— Required action —
Pictures aside, copy every record word for word.

— Information given —
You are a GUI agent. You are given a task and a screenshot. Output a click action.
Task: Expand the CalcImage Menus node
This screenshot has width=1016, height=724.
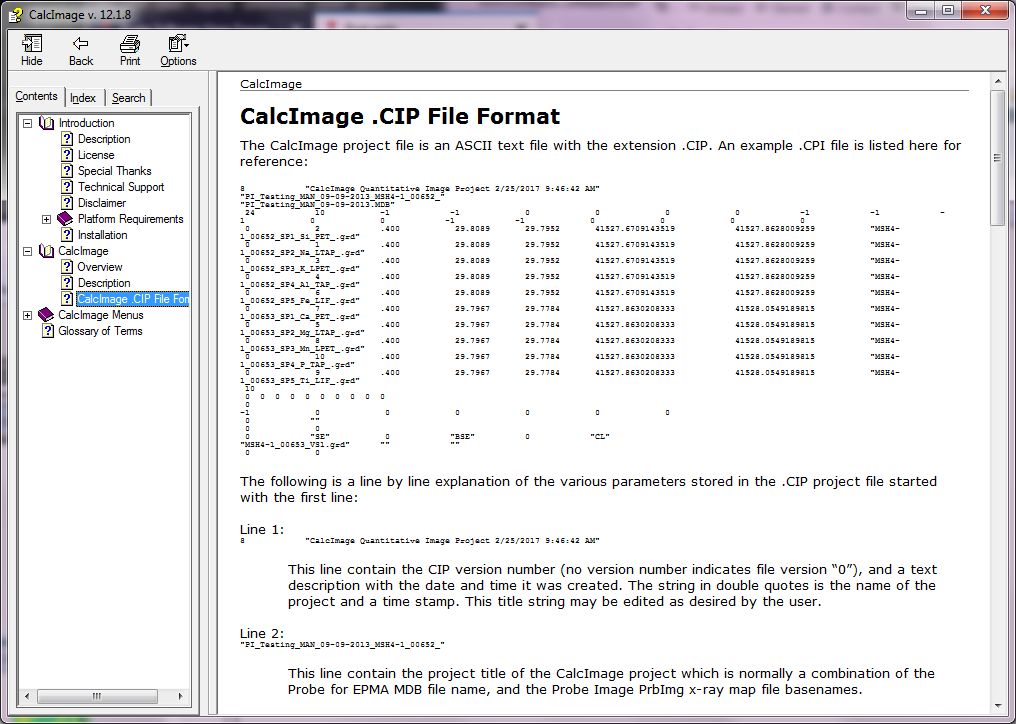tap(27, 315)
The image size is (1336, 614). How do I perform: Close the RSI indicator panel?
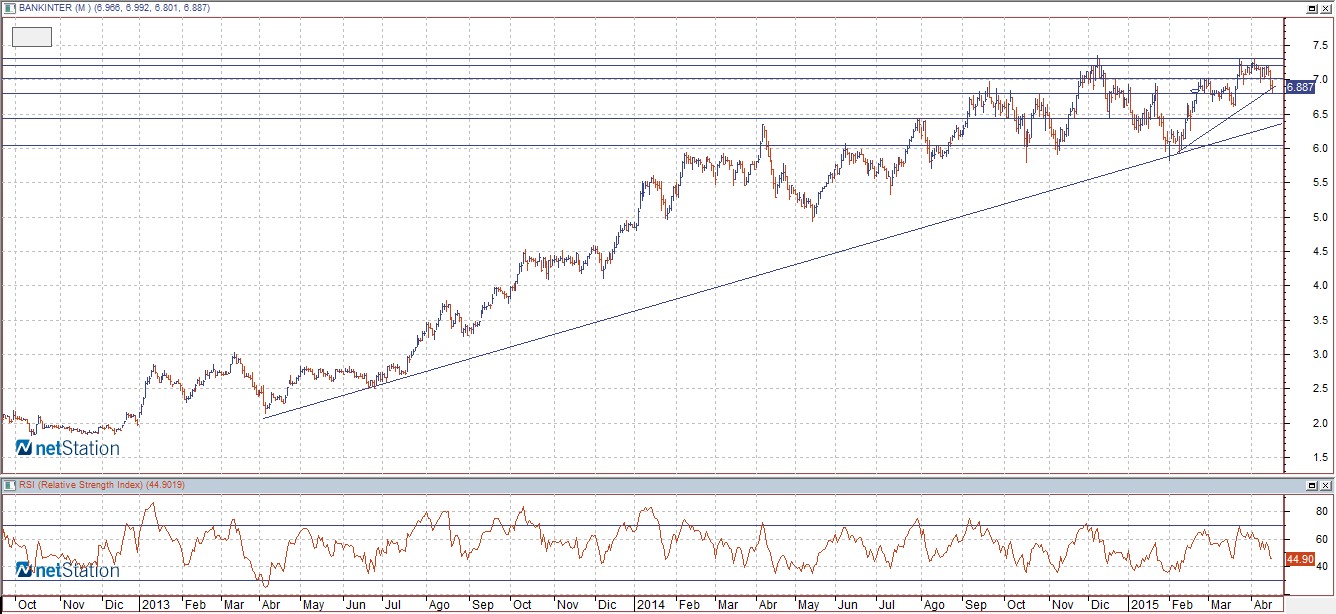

— Solution to this task —
You are a GUI agent. You are given a task and a screenshot. Output a click action.
Task: Expand the CalcImage Menus node
This screenshot has width=1016, height=724.
tap(27, 315)
The image size is (1336, 614). How do I perform: Close the RSI indicator panel?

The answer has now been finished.